The Mendana fowl is said to have roamed freely and is hunted by the natives of the island for its meat and economic value. The protected fowl species are spotted with orange, brown, red, gold, grey, white, and olive on their feathers.
Senior Livestock officer from the Ministry of Agriculture and Livestock, Erol Harley told ENVIRONMENT MEDIA that even though it is not a native species these wildfowl have been placed on the protected species list of the Solomon Islands Government Wildlife Act as Prohibited Exports.
“Ongoing research into the background of these fowl will also contribute to the re-education of the people away from hunting the jungle fowl for food and sport, to conservation.
Harley said that the establishment of captive breeding herds and establishing those herds across a wide area of the country will help conserve them for future generations.
“Cross-breeding with domestic chickens to develop better village chickens will also provide a good substitute for the Mendana fowl and other wildlife which is currently used as a traditional food by the people,’’ the Senior Livestock officer said.
He said that the fowl was given the name Mendana by the natives of Santa Cruz Islands because they believe the Spanish explorer brought it there when he first discovered the islands.
“It is one of their main source of protein food supplement the Spanish sailors have on-board during their long voyages around the world,” Harley said.
He said the tail of the male roosters can grow up to 28 centimeters to 11 inches, and the whole bird may be as long as 70 centimeters to 28 inches.
“When compared to the more familiar domestic fowls (chickens) in the country, the Mendana fowl has a much smaller body mass around 1 kg in females and 1.5 kg in males and is brighter in coloring.
“The male Mendana fowl are significantly larger than females and have brightly colored decorative feathers,’’ he said.
Harley said they breed during the dry part of the year.
“During the laying period, the females lay an egg every day.
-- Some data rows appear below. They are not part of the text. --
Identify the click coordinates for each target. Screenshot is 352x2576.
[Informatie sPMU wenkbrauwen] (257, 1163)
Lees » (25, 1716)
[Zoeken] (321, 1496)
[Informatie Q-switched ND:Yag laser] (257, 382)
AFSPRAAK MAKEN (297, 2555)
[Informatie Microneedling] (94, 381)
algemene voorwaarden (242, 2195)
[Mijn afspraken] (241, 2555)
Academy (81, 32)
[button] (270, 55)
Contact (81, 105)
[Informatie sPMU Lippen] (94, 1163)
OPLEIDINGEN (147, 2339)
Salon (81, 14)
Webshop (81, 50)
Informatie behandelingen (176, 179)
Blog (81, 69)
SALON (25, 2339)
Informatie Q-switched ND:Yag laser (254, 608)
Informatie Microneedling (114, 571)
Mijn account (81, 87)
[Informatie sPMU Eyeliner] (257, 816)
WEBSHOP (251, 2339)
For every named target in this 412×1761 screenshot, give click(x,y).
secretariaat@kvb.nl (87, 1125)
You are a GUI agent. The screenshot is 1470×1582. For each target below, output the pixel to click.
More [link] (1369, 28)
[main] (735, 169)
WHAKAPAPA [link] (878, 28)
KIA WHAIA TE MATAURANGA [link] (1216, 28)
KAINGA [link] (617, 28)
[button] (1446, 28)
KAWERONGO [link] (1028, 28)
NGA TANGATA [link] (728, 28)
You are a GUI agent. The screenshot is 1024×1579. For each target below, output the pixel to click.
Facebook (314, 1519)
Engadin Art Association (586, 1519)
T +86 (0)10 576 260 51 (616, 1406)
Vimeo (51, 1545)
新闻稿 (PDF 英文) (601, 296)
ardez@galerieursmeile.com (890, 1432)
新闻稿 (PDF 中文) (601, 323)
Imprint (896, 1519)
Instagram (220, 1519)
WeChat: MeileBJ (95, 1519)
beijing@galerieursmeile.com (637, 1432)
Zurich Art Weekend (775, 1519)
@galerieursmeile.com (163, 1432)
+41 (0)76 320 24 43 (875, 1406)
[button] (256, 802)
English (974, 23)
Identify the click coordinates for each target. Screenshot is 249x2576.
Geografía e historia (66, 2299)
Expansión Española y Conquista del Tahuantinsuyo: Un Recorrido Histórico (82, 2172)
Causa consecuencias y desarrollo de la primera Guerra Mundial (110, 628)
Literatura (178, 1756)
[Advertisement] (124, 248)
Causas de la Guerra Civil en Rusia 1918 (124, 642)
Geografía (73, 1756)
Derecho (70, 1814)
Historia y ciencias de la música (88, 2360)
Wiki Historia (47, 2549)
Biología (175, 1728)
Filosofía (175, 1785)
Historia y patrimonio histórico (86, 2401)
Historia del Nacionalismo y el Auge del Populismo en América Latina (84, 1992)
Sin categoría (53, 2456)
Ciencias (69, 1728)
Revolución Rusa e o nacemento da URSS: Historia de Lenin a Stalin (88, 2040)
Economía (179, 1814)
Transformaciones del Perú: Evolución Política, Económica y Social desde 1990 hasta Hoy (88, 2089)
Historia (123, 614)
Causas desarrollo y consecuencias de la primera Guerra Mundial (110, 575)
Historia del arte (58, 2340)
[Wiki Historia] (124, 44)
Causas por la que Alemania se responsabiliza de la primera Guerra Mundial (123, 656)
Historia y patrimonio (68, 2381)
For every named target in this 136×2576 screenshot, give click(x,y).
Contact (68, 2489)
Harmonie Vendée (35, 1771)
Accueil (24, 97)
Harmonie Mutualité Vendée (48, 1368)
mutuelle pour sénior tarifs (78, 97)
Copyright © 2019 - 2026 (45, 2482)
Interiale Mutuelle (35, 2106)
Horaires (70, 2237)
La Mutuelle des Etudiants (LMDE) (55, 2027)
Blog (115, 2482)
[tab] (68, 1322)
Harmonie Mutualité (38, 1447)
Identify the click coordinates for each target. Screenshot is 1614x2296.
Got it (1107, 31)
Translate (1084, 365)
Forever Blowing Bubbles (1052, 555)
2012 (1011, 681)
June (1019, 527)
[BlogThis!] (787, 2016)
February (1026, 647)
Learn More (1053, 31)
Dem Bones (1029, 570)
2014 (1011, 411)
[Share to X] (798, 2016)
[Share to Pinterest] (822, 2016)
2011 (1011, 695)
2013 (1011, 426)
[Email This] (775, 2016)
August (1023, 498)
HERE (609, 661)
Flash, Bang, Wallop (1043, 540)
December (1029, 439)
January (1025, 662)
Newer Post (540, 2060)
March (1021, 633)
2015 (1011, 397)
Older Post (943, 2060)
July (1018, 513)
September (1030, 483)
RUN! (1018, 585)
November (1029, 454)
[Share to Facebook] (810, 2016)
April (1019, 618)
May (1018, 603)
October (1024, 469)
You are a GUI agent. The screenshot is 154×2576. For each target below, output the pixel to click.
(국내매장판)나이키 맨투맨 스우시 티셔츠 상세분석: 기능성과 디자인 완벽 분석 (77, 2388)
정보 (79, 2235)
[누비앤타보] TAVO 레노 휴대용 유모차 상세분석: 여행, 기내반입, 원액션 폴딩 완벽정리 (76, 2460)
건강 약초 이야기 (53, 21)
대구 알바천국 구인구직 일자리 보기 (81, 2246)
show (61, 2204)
Eggs take 21 days to develop. Chicks are cared for in about 4 to 5 weeks. Sexual maturity is reached at 5 months, with females taking slightly longer than males to reach maturity.
He said that it is a long-standing tradition amongst the people of Santa Cruz to hunt and trap the Mendana fowl each year.
“The Mendana fowl normally appear from the jungle at daybreak (dawn) to feed on peoples food gardens, where they stay on the trees and feed on peoples’ food gardens.
“The village hunters ensure they arrive before daylight, with a large net and a bait rooster tied by a string underneath. Once the Mendana fowl engages with the bait rooster in defense of his territory, the net is dropped on the pair and the wild fowl is secured,’’ Harley said.